> [Activity] Print the lines below word for word, beginning with the first and ending with the line that holds "Screen dimensions: 1091x595", and skip every picture.

◆ ◆ ◆ ◆

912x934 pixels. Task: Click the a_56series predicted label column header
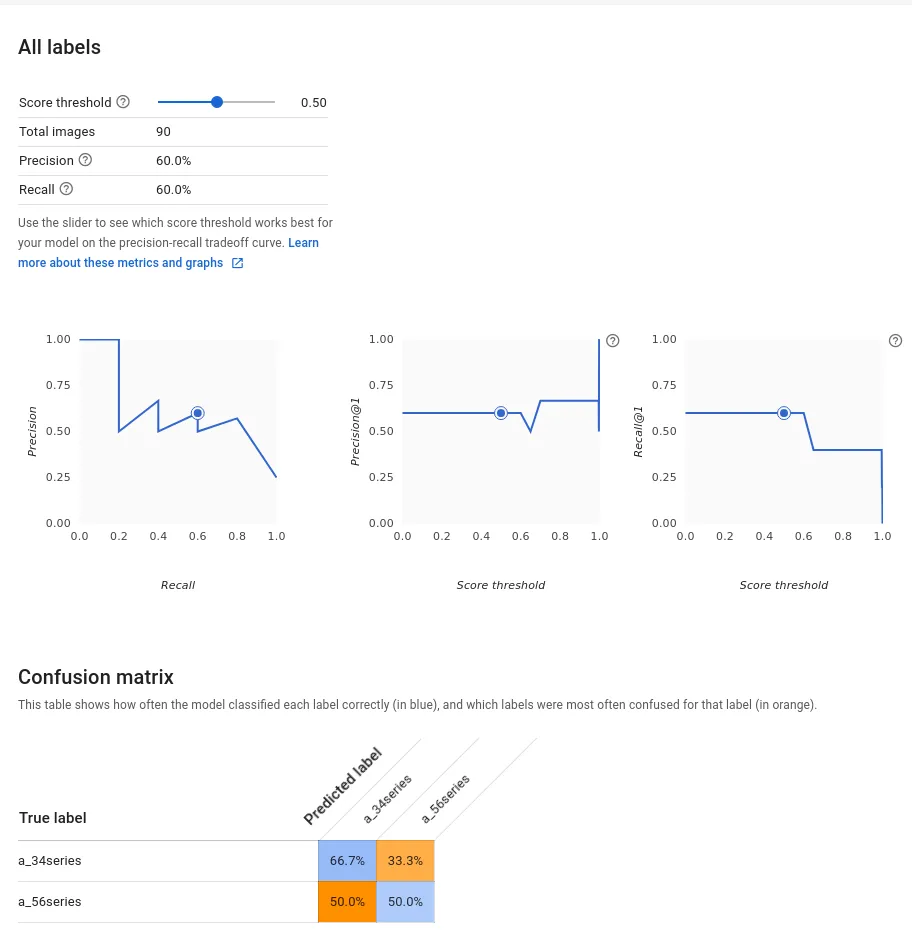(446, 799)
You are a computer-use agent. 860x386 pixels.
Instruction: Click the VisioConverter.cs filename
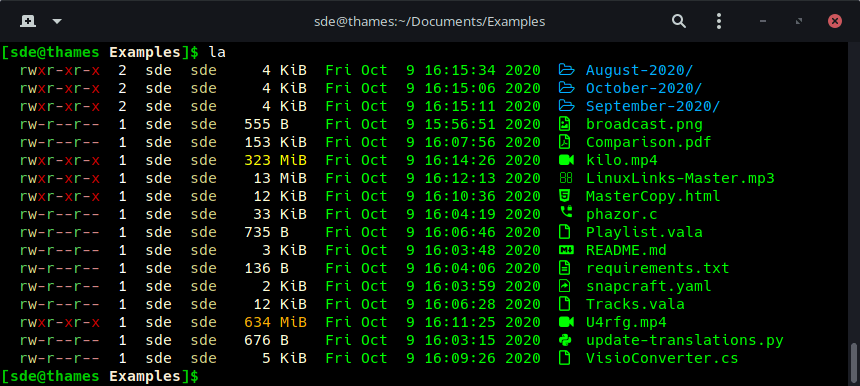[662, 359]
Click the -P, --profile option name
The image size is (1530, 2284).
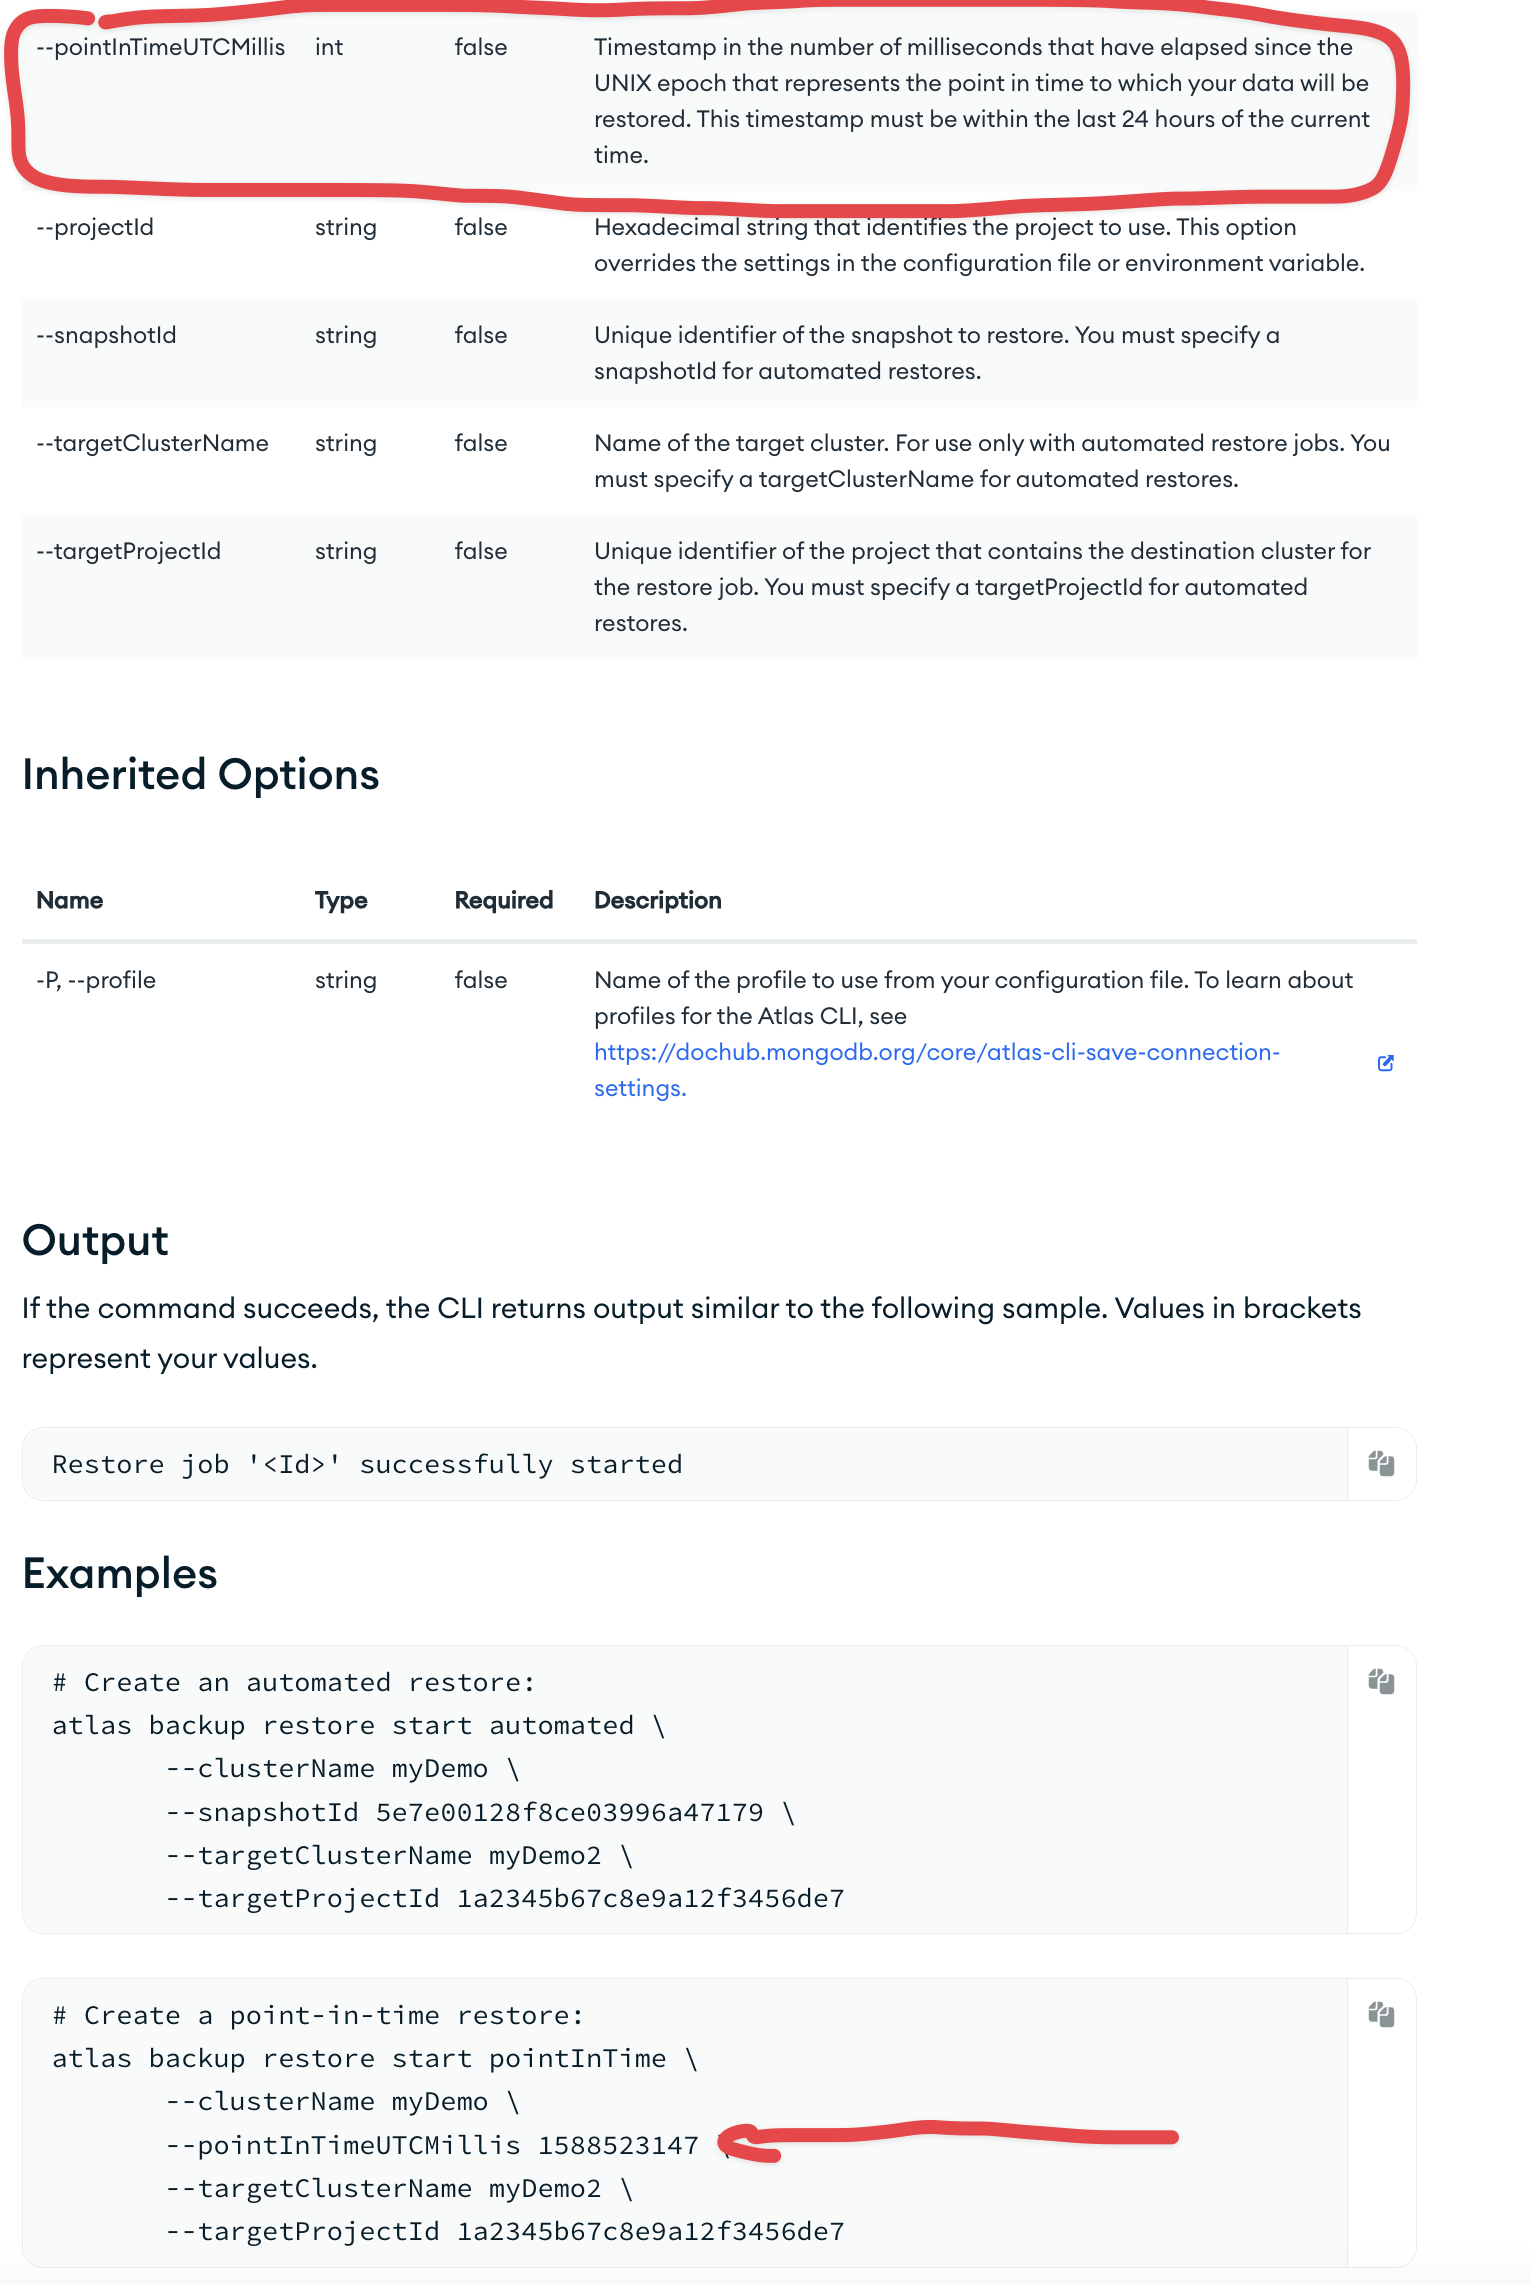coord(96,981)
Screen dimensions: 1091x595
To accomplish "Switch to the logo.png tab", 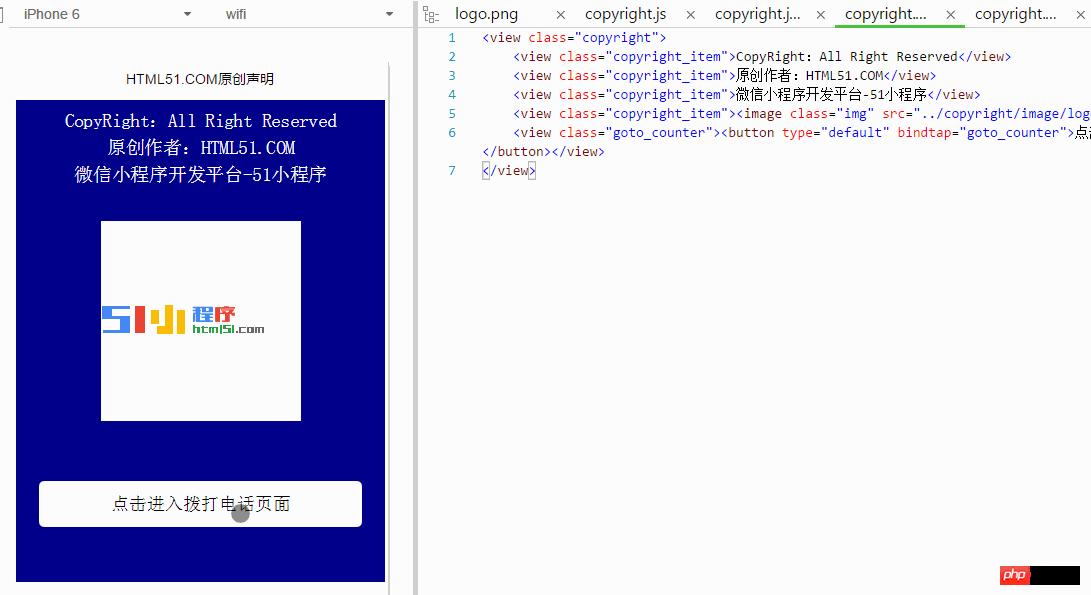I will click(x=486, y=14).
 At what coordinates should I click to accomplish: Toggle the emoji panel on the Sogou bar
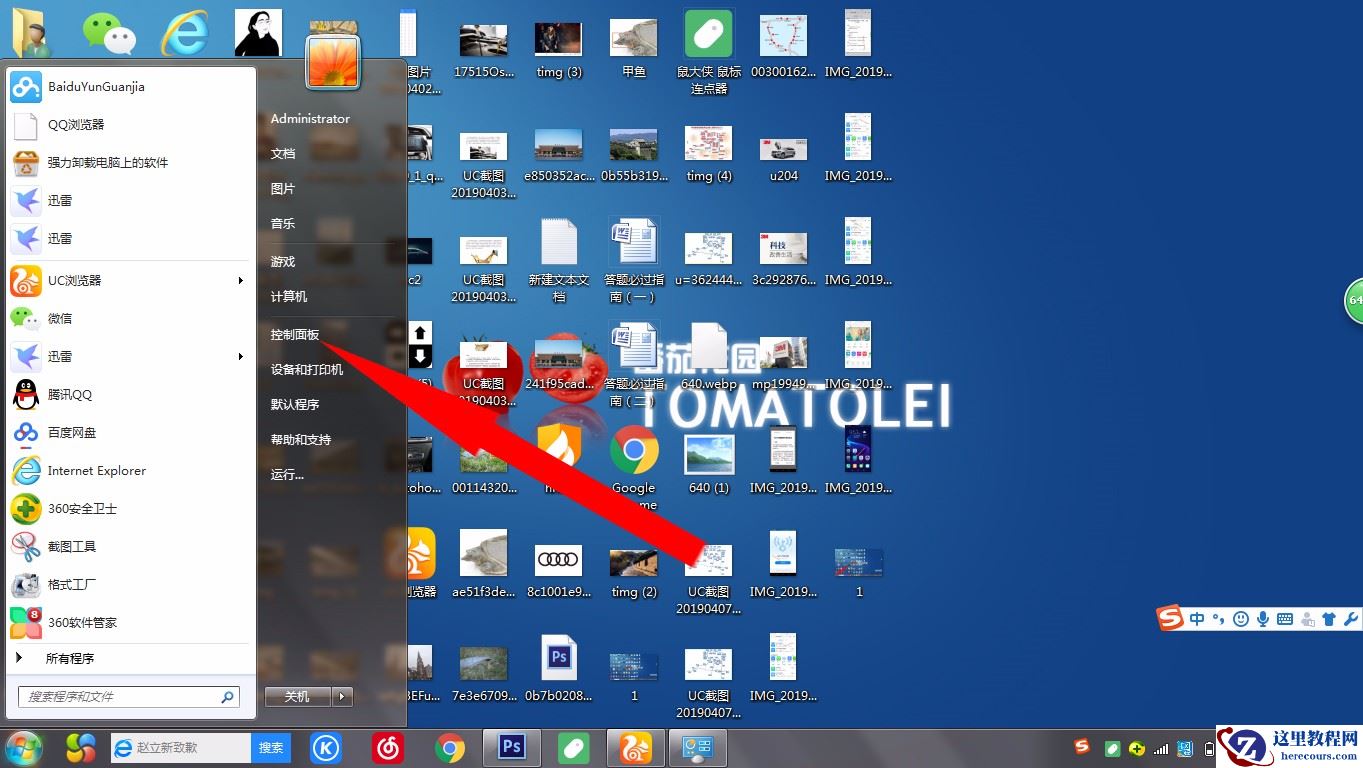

◆ ◆ ◆ ◆

> [Output for this task]
912x934 pixels. Task: Click the a_56series predicted label column header
(446, 799)
You are a computer-use agent. 860x386 pixels.
Instruction: Click the VisioConverter.cs filename
[662, 359]
Click the -P, --profile option name
The image size is (1530, 2284).
coord(96,981)
Screen dimensions: 1091x595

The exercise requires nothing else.